Attempt at solution: Consider a fractional linear transform $T(z)=\frac{az+b}{cz+d}$ Suppose that $c=0$. Then the transformation would be a scaling composed with a translation and hence would map concentric circles to concentric circles, which does not happen. Hence $c\neq 0$.
Thus, we can divide by it to get a map of the form $w=T(z)=\frac{Az+B}{z+D}$ Now, consider the $x$-axis in the $z$-plane. It intersects the two bounding circles of the annulus perpendicularly. Hence the image of the $x$-axis must intersect the images of the circles perpendicularly as well. We see in the $w$ plane the $x$-axis does that as well, so without loss of generality, we can take the $x$-axis in the $w$-plane to be the image of the $x$-axis in the $z$-plane.
This gives the relations $T(-1)=-1, T(-r)=0, T(r)=\frac{1}{2}, T(1)=1$. Using the first and fourth, we get $B-A=1-D, A+B=1+D$ and upon adding them together we get $2B=2$ hence $B=1$. Using the second relation, gives that $-Ar+1=0$, hence $A=1/r$.

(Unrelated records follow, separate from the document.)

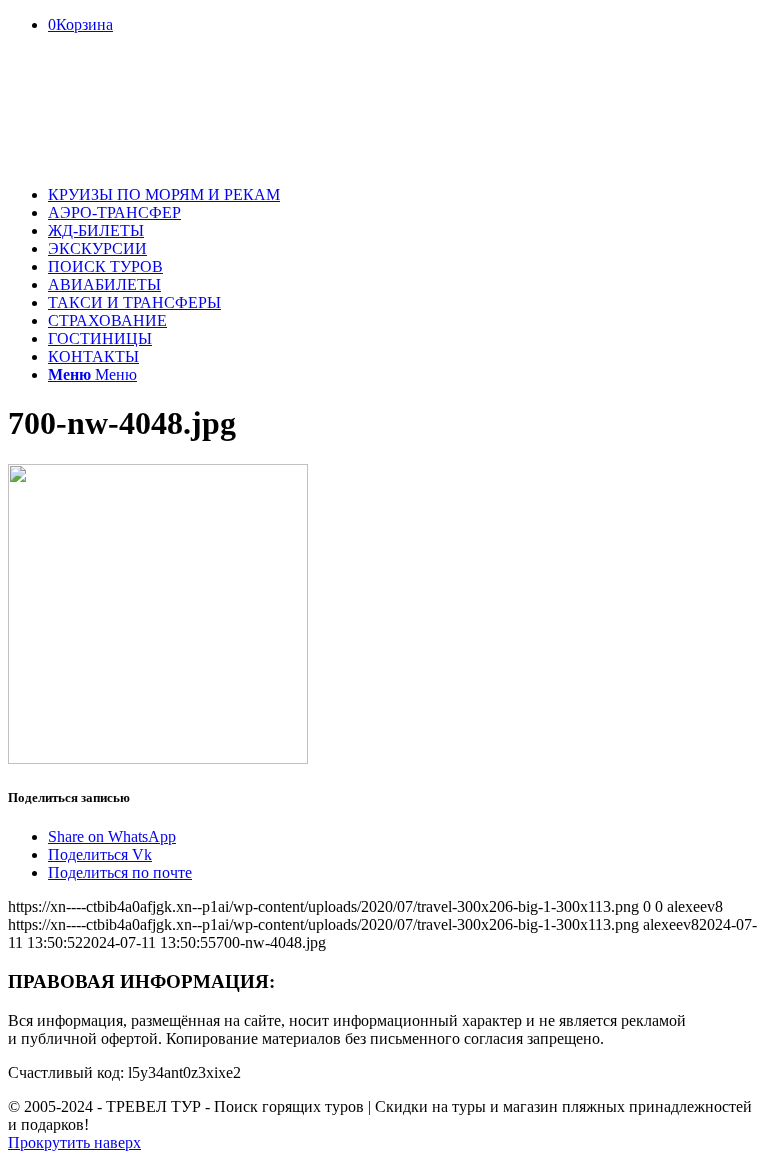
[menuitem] (404, 195)
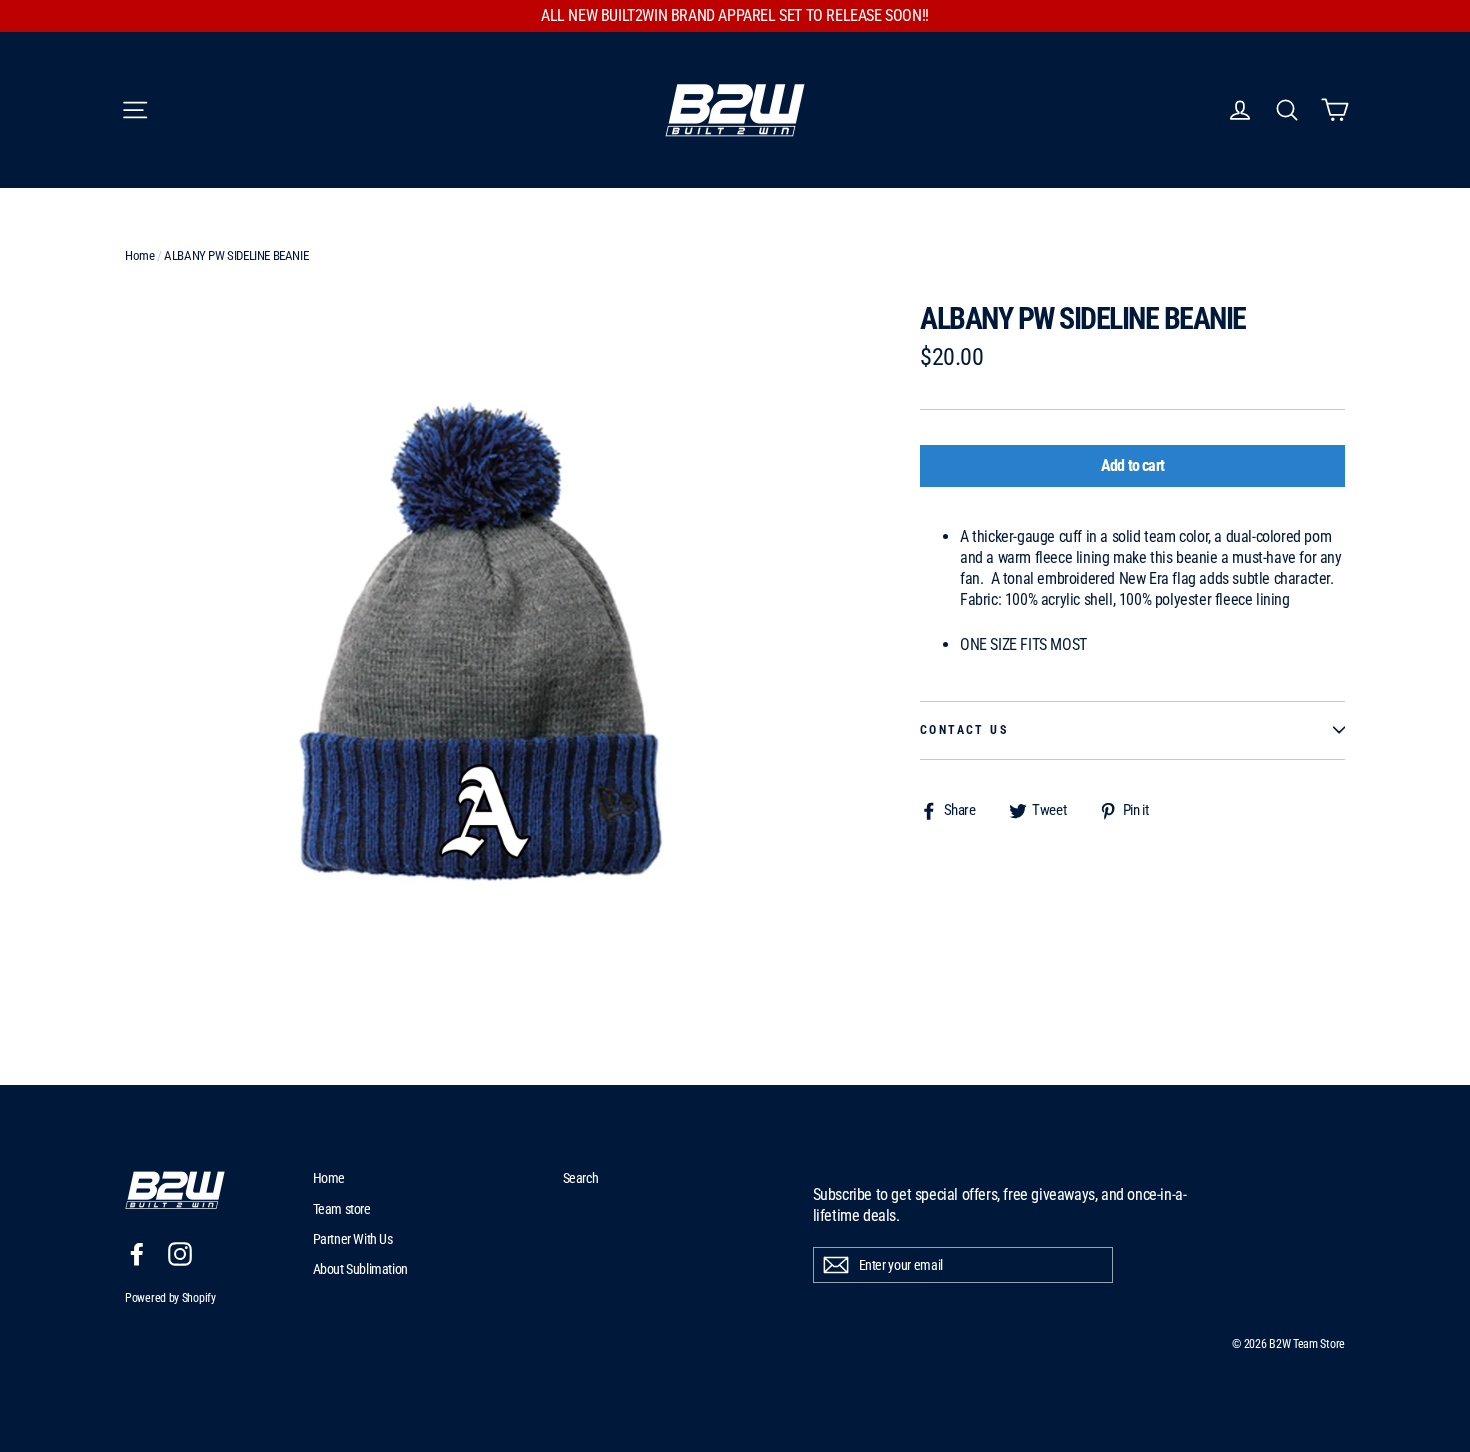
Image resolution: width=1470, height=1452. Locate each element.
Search (581, 1178)
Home (139, 255)
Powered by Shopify (170, 1298)
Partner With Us (353, 1239)
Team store (342, 1209)
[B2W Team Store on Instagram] (180, 1254)
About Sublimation (360, 1269)
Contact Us (964, 730)
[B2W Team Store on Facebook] (137, 1254)
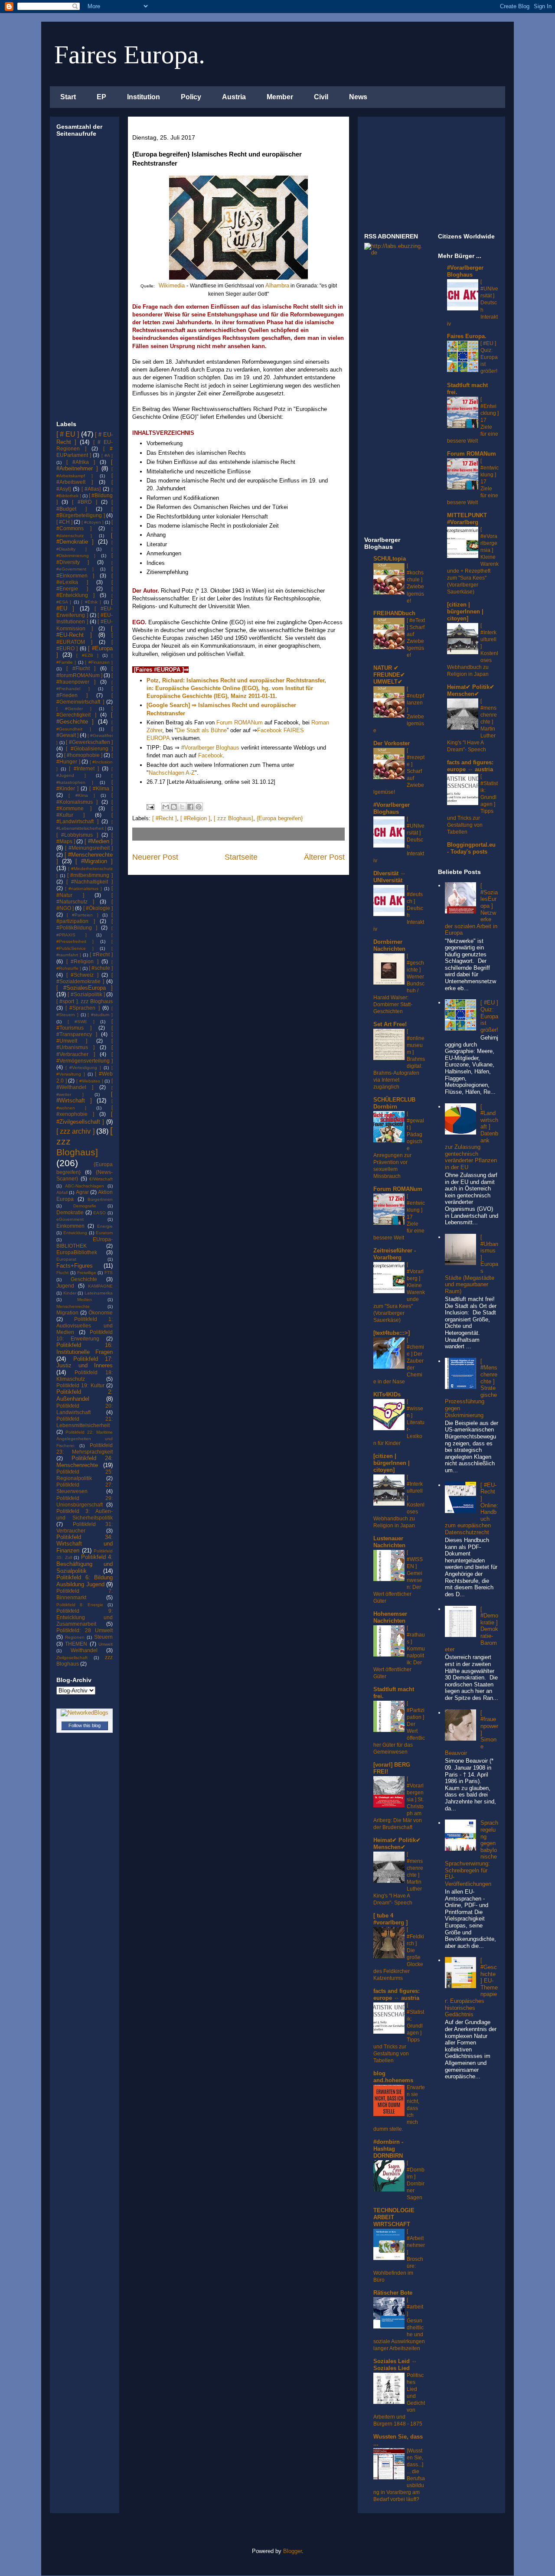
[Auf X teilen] (182, 806)
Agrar (82, 1192)
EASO (99, 1212)
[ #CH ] (64, 522)
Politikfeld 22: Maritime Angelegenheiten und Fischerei (84, 1439)
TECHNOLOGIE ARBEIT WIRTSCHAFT (394, 2217)
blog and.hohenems (393, 2077)
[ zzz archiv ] (75, 1131)
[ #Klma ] (82, 795)
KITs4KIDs (387, 1394)
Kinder (69, 1293)
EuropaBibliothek (76, 1252)
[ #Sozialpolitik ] (86, 994)
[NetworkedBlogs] (84, 1712)
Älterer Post (324, 857)
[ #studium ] (100, 1014)
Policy (191, 97)
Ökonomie (100, 1312)
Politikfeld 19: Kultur (80, 1385)
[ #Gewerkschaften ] (89, 742)
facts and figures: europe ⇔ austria (396, 1994)
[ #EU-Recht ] (84, 632)
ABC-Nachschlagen (84, 1186)
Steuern (103, 1637)
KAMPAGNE (100, 1286)
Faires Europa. (129, 54)
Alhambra (277, 285)
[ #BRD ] (84, 502)
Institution (143, 97)
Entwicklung (75, 1232)
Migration (67, 1312)
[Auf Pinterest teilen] (198, 806)
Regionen (75, 1637)
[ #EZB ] (87, 655)
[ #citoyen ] (93, 522)
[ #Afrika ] (80, 462)
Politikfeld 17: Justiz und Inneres (84, 1362)
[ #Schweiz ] (82, 975)
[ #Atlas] (91, 489)
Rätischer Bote (392, 2292)
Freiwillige (86, 1272)
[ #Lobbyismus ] (77, 835)
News (358, 97)
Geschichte (84, 1279)
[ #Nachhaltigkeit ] (89, 881)
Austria (234, 97)
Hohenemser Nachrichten (390, 1617)
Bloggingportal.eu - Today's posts (471, 848)
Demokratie (70, 1212)
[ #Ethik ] (91, 602)
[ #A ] (107, 455)
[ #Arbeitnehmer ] (84, 465)
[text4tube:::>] (391, 1333)
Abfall (62, 1192)
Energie (105, 1226)
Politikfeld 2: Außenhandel (84, 1395)
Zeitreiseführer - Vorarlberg (394, 1254)
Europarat (66, 1259)
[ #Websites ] (89, 1081)
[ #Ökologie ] (98, 908)
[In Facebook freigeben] (190, 806)
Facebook (210, 755)
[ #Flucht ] (81, 668)
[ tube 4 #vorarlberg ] (390, 1919)
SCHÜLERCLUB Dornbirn (394, 1103)
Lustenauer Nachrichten (389, 1542)
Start (68, 97)
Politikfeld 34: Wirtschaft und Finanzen (84, 1544)
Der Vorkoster (391, 743)
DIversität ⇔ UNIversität (389, 877)
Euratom (104, 1232)
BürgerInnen (100, 1199)
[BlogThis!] (174, 806)
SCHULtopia (389, 558)
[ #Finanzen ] (99, 662)
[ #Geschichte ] (84, 718)
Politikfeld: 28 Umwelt (84, 1630)
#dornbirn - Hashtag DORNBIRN (388, 2149)
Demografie (84, 1205)
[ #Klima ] (101, 788)
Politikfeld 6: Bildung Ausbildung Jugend (84, 1581)
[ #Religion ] (195, 818)
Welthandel (84, 1650)
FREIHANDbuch (394, 613)
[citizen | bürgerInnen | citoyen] (391, 1463)
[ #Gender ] (73, 708)
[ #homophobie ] (83, 755)
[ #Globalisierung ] (89, 748)
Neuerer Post (155, 857)
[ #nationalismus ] (83, 888)
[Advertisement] (82, 280)
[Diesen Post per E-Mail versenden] (165, 806)
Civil (321, 97)
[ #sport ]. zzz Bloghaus (84, 1001)
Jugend (65, 1285)
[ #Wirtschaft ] (84, 1097)
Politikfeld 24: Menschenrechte (84, 1461)
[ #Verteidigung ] (83, 1067)
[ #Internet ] (83, 768)
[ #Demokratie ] (84, 538)
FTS (108, 1272)
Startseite (241, 857)
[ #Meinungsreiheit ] (89, 848)
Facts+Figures (74, 1265)
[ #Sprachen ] (82, 1008)
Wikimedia (172, 285)
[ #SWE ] (81, 1021)
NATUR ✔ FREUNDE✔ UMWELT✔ (389, 675)
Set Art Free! (390, 1024)
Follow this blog (85, 1725)
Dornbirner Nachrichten (389, 945)
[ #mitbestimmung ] (90, 875)
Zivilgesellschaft (72, 1657)
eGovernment (70, 1219)
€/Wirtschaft (101, 1179)
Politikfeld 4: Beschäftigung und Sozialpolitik (84, 1564)
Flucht (62, 1272)
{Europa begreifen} (280, 818)
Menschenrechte (73, 1306)
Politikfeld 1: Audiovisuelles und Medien (84, 1325)
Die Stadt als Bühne (201, 730)
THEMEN (76, 1644)
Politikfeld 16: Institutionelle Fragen (84, 1348)
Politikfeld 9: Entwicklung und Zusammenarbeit (84, 1617)
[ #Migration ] (94, 861)
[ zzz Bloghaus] (233, 818)
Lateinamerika (99, 1293)
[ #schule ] (101, 968)
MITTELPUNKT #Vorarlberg (467, 518)
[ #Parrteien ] (82, 915)
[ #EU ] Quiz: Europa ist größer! (489, 357)
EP (101, 97)
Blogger (292, 2551)
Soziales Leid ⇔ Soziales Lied (395, 2364)
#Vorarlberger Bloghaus (210, 747)
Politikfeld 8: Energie (79, 1604)
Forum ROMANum (239, 722)
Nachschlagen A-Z (172, 773)
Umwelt (105, 1644)
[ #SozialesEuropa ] (84, 988)
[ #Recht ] (164, 818)
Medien (84, 1299)
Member (280, 97)
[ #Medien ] (99, 841)
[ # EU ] (67, 434)
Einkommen (70, 1226)
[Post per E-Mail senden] (150, 806)
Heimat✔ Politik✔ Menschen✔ (397, 1843)
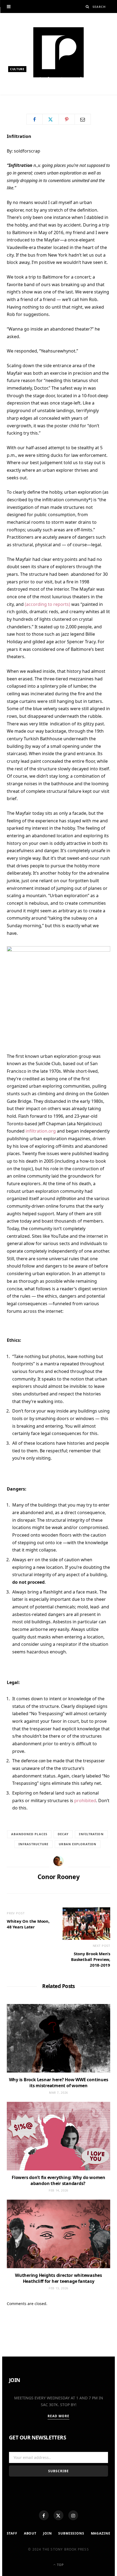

The third relation gives $\frac{Ar+1}{r+D}=\frac{1+1}{r+D}=\frac{1}{2}$, hence $r+D=4$. Now using $D=4-r$ and $A=1/r$ in $A+B=1+D$ we have $\frac{1}{r}+1=1+(4-r)$ yielding the quadratic $r^{2}-4r+1=0$ with roots $2+\sqrt{3}, 2-\sqrt{3}$ and since $r< 1$ we must have $r=2-\sqrt{3}$.
Does this look okay?
Best Answer
I think you can consider the problem from another way: consider the inverse function which maps the unconcentric circles into concentric circles, which can be done by find the common symmetric points of two circles and map them to 0 and infinity.